Company executives refused an interview, but a
spokesperson said that Metacure is beginning trials in
humans. The obesity device is based on the electrical
stimulation technology that Impulse Dynamics uses to
increase the ability of heart muscle to contract. For a
matter of milliseconds immediately following a
heartbeat, the muscle is immune to attempts to
electrically trigger another beat. However, if a
biphasic pulse of current is applied to the muscle
during that time, calcium ions flow into its cells and
the amount it contracts increases. Metacure plans to use
similar stimulation in the stomach, though the company
would not specify how this would lead to weight loss.
Electrical stimulators aren't the only alternative to
gastric bypass surgery. Laproscopic banding, pinching
off part of the stomach with an inflatable plastic tube,
has been in use for several years. But it merely makes
the stomach smaller, leaving the absorption of food
unchanged. It also comes with its own set of
complications and leads to less weight loss than bypass
surgery. Other nonelectrical devices are in the works.

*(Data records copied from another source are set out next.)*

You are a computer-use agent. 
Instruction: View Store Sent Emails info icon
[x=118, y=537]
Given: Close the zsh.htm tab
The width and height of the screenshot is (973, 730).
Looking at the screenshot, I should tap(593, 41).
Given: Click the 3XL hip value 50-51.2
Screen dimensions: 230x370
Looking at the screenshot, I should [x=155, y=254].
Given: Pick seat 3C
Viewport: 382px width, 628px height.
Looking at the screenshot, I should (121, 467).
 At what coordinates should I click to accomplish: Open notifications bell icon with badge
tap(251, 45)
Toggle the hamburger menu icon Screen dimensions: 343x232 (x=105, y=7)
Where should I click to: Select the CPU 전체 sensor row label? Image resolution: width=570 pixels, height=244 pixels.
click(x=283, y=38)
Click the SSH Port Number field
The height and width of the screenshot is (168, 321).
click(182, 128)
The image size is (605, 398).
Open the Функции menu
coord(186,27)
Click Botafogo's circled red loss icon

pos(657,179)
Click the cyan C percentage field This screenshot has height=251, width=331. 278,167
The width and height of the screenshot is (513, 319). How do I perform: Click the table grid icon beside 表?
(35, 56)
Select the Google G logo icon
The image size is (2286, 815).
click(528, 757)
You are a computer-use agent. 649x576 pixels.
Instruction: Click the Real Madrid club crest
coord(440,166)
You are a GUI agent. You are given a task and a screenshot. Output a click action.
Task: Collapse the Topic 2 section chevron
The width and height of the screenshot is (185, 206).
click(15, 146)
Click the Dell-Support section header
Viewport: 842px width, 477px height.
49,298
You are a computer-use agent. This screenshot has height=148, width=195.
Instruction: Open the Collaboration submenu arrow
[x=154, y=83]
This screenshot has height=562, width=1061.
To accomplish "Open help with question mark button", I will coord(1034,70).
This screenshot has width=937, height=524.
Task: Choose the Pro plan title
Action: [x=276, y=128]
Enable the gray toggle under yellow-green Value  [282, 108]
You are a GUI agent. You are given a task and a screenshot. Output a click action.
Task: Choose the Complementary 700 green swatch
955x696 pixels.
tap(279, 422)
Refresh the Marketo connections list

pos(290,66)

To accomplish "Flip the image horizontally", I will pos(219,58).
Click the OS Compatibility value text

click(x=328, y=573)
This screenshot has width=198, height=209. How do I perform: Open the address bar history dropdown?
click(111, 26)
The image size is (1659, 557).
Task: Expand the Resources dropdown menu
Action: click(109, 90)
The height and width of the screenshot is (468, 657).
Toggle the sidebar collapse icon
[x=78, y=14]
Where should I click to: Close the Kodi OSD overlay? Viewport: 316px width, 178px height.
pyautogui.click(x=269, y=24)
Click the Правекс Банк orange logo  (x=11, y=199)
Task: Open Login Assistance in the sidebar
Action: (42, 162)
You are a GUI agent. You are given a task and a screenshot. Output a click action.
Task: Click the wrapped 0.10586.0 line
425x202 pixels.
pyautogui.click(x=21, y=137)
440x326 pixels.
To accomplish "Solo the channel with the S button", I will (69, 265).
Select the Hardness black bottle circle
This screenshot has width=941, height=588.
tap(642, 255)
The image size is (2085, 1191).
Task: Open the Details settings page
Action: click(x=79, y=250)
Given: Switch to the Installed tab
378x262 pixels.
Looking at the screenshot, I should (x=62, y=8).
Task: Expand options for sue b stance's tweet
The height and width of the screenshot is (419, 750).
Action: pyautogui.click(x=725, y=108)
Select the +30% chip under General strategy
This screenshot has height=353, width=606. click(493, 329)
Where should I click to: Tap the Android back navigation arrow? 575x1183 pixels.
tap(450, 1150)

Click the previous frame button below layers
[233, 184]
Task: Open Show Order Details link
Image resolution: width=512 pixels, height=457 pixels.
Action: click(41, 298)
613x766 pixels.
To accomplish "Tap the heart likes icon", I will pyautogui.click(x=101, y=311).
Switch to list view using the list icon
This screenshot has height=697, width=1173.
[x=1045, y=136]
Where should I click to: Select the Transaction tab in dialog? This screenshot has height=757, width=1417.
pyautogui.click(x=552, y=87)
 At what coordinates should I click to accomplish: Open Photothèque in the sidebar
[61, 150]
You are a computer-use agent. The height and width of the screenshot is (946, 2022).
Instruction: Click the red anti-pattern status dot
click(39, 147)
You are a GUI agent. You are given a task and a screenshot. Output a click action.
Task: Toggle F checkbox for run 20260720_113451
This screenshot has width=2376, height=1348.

Start-up GI Dynamics Inc., in Watertown, Mass., is
developing one such device, though the company will not
describe it beyond confirming that it does not rely on
electrical stimulation.
If and when these devices go on the market they will
compete with surgery, each other, and drugs.
Enteromedics' Knudson thinks devices may have the edge
over drugs, at least. He notes that control of the gut
is very complex, involving as many as 25 different
neurochemical signals. A drug can typically act on only
one. "To find a magic pharmaceutical bullet is way off
in the future, if it will happen at all," he says.
And not all the devices may wind up in direct
competition. "There will ultimately be many different
types of patient populations and market niches," says GI
Dynamics' CEO Stuart A. Randle, adding that certain "new
therapies will work better in some than in others." At
this early stage, however, he says, no one knows who
those populations are.
While the rush to find electronic analogues of bypass
surgery has drawn a great deal of attention and private
funds, U.S. government scientists are trying to get
engineers to work on devices that can help keep people
from becoming obese in the first place.
At the core, weight problems are an imbalance between
how much you eat and how many calories you burn each
day. Abby G. Ershow, the nutrition program officer at
the National Heart Lung and Blood Institute in Bethesda,
Md., describes what is needed as "a magic wristwatch"
that can tell you when your caloric intake is out of
balance with your burn rate. "The trick is having
something that genuinely works, is easy to use, and can
be translated into how people can change their
behavior," says Ershow. Nothing like that exists today,
but Ershow is hoping some small business research
grants funded by the National Institutes of
Health will help technology move in that direction.